The Deeper You Dig *** ½ / *****
Directed by: John Adams and Toby Poser.
Written by: John Adams and Toby Poser.
Starring: John Adams (Kurt), Toby Poser (Ivy), Zelda Adams (Echo),
Shawn Wilson (Dell), Joan Poser (Mrs. Minskey).
The
Deeper You Dig is further proof, if any was needed, that you really don’t need
all that much to make an effective horror movie. This movie is quite literally
a family affair – written and directed by John Adams and Toby Poser, a married
couple, that pair also star in the film, alongside their teenage daughter Zelda
Adams – who gets a co-director credit here. And there is very little here that
would require the family to spend all that much money. This is more of a mood
piece that anything else – and that mood is foreboding and dread – set in a
small, snow-bound, rural environment. Things build here, rather slowly
admittedly, but the atmosphere is right – and the film builds to where it needs
to go.
The movie is essentially the three characters played by the family crashing into each other. Kurt (John Adams) lives alone, and one night after too many drinks, is driving down an isolated, snowy road, swerves to miss a dear – and hits something else instead. That turns out to be Echo (Zelda Adams) – who is killed. Kurt buries the body, but he certainly feels guilt over what he has done. Echo’s mother is Ivy (Toby Poser), a psychic who has lost her gift, and is basically just conning people now. But this brings those powers back – and Ivy starts to have some horrifying dreams, that inconveniently, don’t spell out everything she needs to know. She meets Kurt while canvassing for anyone who may have seen Echo, and they become friends of a sort – Kurt obviously feels too bad to tell Ivy what really happened. Echo isn’t just coming to her mother in dreams though – she’s coming to Kurt as well, haunting him, mocking him – and the more he tries to get rid of her, the deeper she sinks her claws into her. She is dead – but she’s not gone.

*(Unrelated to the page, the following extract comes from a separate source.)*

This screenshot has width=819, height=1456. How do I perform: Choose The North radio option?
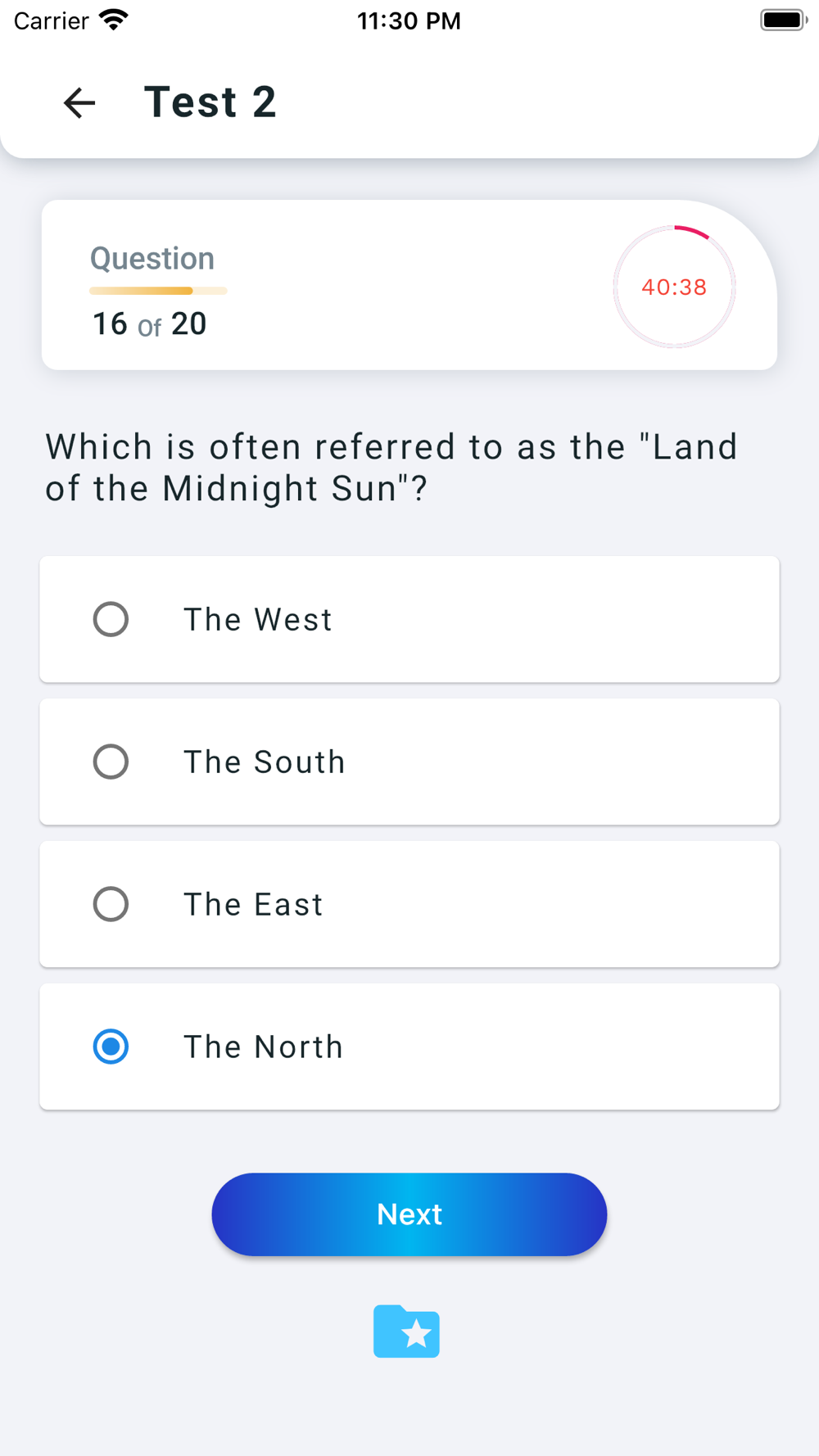pyautogui.click(x=111, y=1047)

The story is not an overly original one – although it certainly does take any number of strange twists and turns as it moves along, and you’re never quite sure where it’s going. The performances are all effective as well – I don’t think anyone is winning any Oscars any time soon here, but their performances are impressive in their own way – in body language, and long pauses more than anything. The real treat though is the direction – as the Adams’ family revel in shots that effectively creep you out. Their sense of place is excellent – the snowbound horror movie has always been effective from The Shining to The Thing to the recent The Lodge – and here, on almost no money, they get that overwhelming weight of it all just right. You can sense that the family is reveling in these shots.
The Deeper You Dig is more of an effective mode piece that truly scary – it is about guilt, of course, and the title takes on a few different meanings – a literal one, and some not so literal. It is creepily effective at what it does. Horror filmmakers with 10 times the budget, don’t have the sense of place and the ability to create atmosphere as what is shown here.